------ Document section

Martín Parejo

Personal information
- Full name: Martín Parejo Maza
- Nationality: Spanish
- Born: 15 July 1989 (age 36) Sant Fost de Campsentelles, Barcelona, Spain

Sport
- Country: Spain
- Sport: Track and field (T11)

Medal record
Representing Spain
IPC World Championships
| Bronze medal – third place | 2015 Doha | 4 × 100 m relay T11–13 |
IPC European Championships
| Silver medal – second place | 2016 Grosseto | Long jump T11 |
| Bronze medal – third place | 2012 Stadskanaal | 100m T11 |
| Bronze medal – third place | 2012 Stadskanaal | 4 × 100 m relay T11–13 |
| Bronze medal – third place | 2016 Grosseto | 100m T11 |

= Martín Parejo =

Spanish Paralympic athlete

Martín Parejo Maza (born 15 July 1989) is an athlete from Spain. He has visual impairment and is a T11/B1 type athlete.

== Personal ==
Parejo was born on 15 July 1989 in Sant Fost de Campsentelles, Barcelona. He has a visual impairment. As of 2012 he was residing in Martorelles, Barcelona.

------------
------ Data

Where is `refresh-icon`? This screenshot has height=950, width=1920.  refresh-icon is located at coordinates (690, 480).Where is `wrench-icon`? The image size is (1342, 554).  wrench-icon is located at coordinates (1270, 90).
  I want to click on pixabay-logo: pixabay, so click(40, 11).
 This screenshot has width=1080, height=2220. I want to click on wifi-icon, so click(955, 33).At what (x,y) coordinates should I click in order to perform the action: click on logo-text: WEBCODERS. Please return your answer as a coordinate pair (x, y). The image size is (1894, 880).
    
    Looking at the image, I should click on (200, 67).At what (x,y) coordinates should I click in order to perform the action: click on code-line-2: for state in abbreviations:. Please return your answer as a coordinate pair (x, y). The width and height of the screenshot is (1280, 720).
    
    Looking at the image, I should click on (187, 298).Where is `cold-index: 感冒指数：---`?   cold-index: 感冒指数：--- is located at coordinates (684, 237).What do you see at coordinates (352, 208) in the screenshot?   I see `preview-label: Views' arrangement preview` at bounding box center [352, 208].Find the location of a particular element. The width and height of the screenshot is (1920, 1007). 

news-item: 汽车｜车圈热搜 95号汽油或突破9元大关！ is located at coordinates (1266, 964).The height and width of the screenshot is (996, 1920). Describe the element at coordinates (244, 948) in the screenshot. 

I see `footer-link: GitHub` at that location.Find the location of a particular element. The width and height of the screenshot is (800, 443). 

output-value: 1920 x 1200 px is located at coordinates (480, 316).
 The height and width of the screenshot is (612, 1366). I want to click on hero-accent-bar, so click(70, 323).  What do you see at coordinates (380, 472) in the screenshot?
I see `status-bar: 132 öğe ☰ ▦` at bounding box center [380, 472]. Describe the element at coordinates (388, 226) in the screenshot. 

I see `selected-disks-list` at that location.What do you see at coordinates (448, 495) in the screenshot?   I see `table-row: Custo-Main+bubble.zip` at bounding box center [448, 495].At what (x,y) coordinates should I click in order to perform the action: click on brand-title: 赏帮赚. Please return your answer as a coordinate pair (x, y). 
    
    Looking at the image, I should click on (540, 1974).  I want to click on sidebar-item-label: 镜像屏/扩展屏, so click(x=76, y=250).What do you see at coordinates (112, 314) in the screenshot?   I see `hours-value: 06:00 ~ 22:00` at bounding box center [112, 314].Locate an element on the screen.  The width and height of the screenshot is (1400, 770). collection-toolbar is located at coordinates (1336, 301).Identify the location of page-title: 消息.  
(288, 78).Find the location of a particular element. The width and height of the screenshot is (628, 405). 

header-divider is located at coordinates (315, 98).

------------

Exercise instructions:
• A. Answer these questions from the Martín Parejo article:
(i) Where was Parejo living as of 2012?
(ii) In which event did he win silver at Grosseto in 2016?
(iii) In what city and year did he take bronze at the IPC World Championships?
• B. From the Martín Parejo article, list every medal he won at the IPC European Championships, giving the medal, year, venue and event for each.
• C. Extend the Martín Parejo article past its last sentence.

Solved tasks:
• A.
(i) Martorelles, Barcelona
(ii) Long jump T11
(iii) Doha, 2015

• B.
- Silver, 2016, Grosseto, long jump T11
- Bronze, 2012, Stadskanaal, 100m T11
- Bronze, 2012, Stadskanaal, 4 × 100 m relay T11–13
- Bronze, 2016, Grosseto, 100m T11

• C.
== Athletics ==
Parejo is a T11/B1 type athlete. He uses a guide when competing in the long jump. He is a member of ISS L'Hospitalet Atletisme, an athletic club in L'Hospitalet.
Parejo competed at the 2011 IPC Athletics World Championships, earning a bronze medal in the T11-T13 4 × 100 meter relay, while finishing 5th in the long jump and 6th in the triple jump. In the men's visually impaired 4 × 100 meter relay, he competed with Gerard Descarrega Puigdevall, Xavier Porras (T11), and Maximiliano Óscar Rodríguez Magi (T12) and finished in Spanish record national time of 45.45 seconds.

Before the start of the London Games, Parejo trained with several other visually impaired Spanish track and field athletes in Logroño. He competed at the 2012 Summer Paralympics in London, England where he finished 8th in the long jump, tenth in the triple jump and 15th in the 100 meter T11 event. He wore bib number 2262 and ran with guide runner Joan Borrisser Roldan in the 100 meter event in London. In 2012, he was a recipient of a Plan ADO €7,200 athlete scholarship with a €1,200 reserve and a €2,500 coaching scholarship. In July 2013, he participated in the 2013 IPC Athletics World Championships, making the finals for the men's long jump T11. He was also a member of the men's 4 × 100 meter relay team along with Maxi Rodríguez, Xavi Porras and Gerard Descarrega. The team qualified for the final after setting the best time in their semi-final race.